= Kızılburun Column Wreck =

The Kızılburun Column Wreck is a first century BC shipwreck excavated by the Institute of Nautical Archaeology off the west coast of Turkey between 2005 and 2011. The most notable find at the site was eight column drums along with a doric capital which was determined by the excavators to be destined for the Temple of Apollo at Claros.

== Cargo ==
The ship transported a number of recently quarried marble objects which weighed a total of 60 tons. The largest of these were eight column drums and one doric capital arranged in a two by four pattern with the capital on top. The drums remained unfluted which confirms that they were not repurposed from another site. They also differ only vary little in diameter which is in keeping with the taper of a single column.
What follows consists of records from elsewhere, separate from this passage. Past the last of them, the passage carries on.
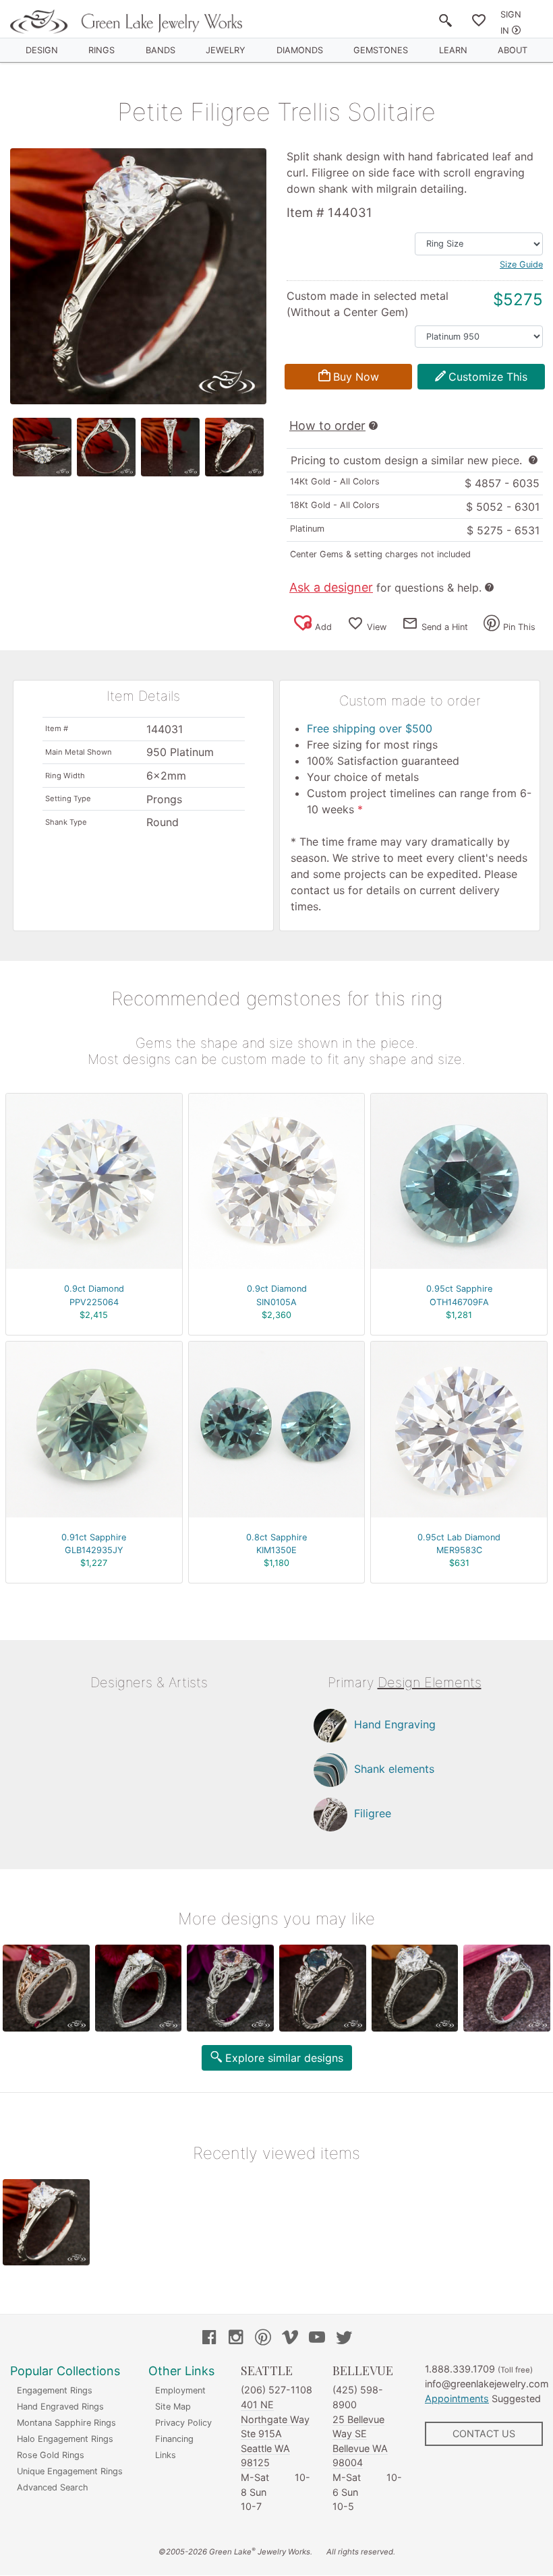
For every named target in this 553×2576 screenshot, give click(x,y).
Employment (180, 2390)
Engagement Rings (54, 2390)
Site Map (173, 2406)
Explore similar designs (284, 2058)
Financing (174, 2439)
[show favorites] (479, 23)
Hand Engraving (395, 1724)
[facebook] (209, 2338)
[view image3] (170, 447)
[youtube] (316, 2338)
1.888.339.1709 (460, 2369)
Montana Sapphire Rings (66, 2423)
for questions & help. (385, 587)
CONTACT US (484, 2433)
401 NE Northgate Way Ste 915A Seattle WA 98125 (275, 2433)
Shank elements (394, 1769)
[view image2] (106, 447)
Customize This (487, 376)
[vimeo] (289, 2338)
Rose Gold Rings (50, 2455)
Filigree (372, 1813)
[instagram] (236, 2338)
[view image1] (42, 447)
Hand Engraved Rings (60, 2406)
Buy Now (356, 376)
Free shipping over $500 (369, 728)
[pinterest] (263, 2338)
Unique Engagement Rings (70, 2471)
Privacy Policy (183, 2423)
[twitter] (343, 2338)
Smaller marble objects include two large basins, two table-like slabs, four rectangular blocks, and a dozen grave markers. Based on Electron Paramagnetic Analysis (EPR), the marble from this vessel was determined to be derived from the quarries on Proconnesus Island in the Sea of Marmara.

== Construction ==
Very little of the wooden hull survives and much of what was preserved was discovered compressed under the set of column drums. However, a portion of the pine keel measuring less than 3m survived as well as a number of pieces of hull planking and framing. Hull planking included the use of pegged mortise-and-tenon joints which corresponds with shell first vessels from this period. These tenons were made of oak in keeping with the practice of Hellenistic shipwrights. The use of double clenching on nail fasteners is also characteristic of contemporaneous ship building. Based on comparison with other vessels of its type, the Kızılburun vessel was most likely 4.5 to 5 m in breadth and 18 to 20 m in length with a displacement of at least 90 tons.